What are the main criteria ” decisive ” choice of a protein ?

1 - Quality - Transparency brand

It is very hard to know the quality of protein we consume. Fortunately some brands are traces of “transparency” , and finally more than others by providing us with analyzes as Scitec Nutrition I chose to sell mainly SUPERPHYSIQUE NUTRITION

This is not the only brand of course :)

Thus, we can ensure that our protein supplement contains no dopant and beautiful product and what it currently on the packaging.

2 - Whey , Casein , Soy , Eggs … ?

CLICK HERE TO KNOW FOR PROTEIN POWDER . This is the reference article on the net about the advantages and disadvantages of each protein on the market .

In summary , we choose the whey or casein following the time of the day or you want to use ( Whey day and after training , casein before sleeping ) .

3 - Isolate or Concentrate ?

Personally, I think Whey Concentrate enough for most of us and that’s what I eat personally.
However, those who do not digest all the lactose must turn completely to isolate

As the casein is in micellar ( total milk protein ) form it is to be consumed .

Gold standard whey

We will see in the second part the other 3 criteria ” decisive ” about the choice of a protein before seeing how to use them .

Skake all good :)

4 - The taste of your protein

Even if some do not hesitate to say that it is a secondary factor , personally I think it is one of the key in the choice of its protein requirements. Who wants to pay for something to drink tasteless , disgusting see ?

5 - The dilution of your protein ?

It is also important that your protein is diluted well . There is nothing worse than eating lumps as is the case with many who say brand quality .
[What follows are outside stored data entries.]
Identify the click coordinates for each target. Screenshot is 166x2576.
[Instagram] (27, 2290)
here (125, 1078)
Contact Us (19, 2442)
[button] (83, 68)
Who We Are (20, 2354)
It may also be facing the opposite effect and is already happened to me was a protein that does not mix at all and only the foam, what those sellers meet us to expect several minutes before drinking , like taking protein powder to wait before taking it while it is just to save time that we take !

6 - The price of your protein ?

Finally , the last criterion, but not least, the price! Found prices ranging from single to double , my advice is to carefully analyze your choice of protein based on previous 5 criteria and see if it deserves its price.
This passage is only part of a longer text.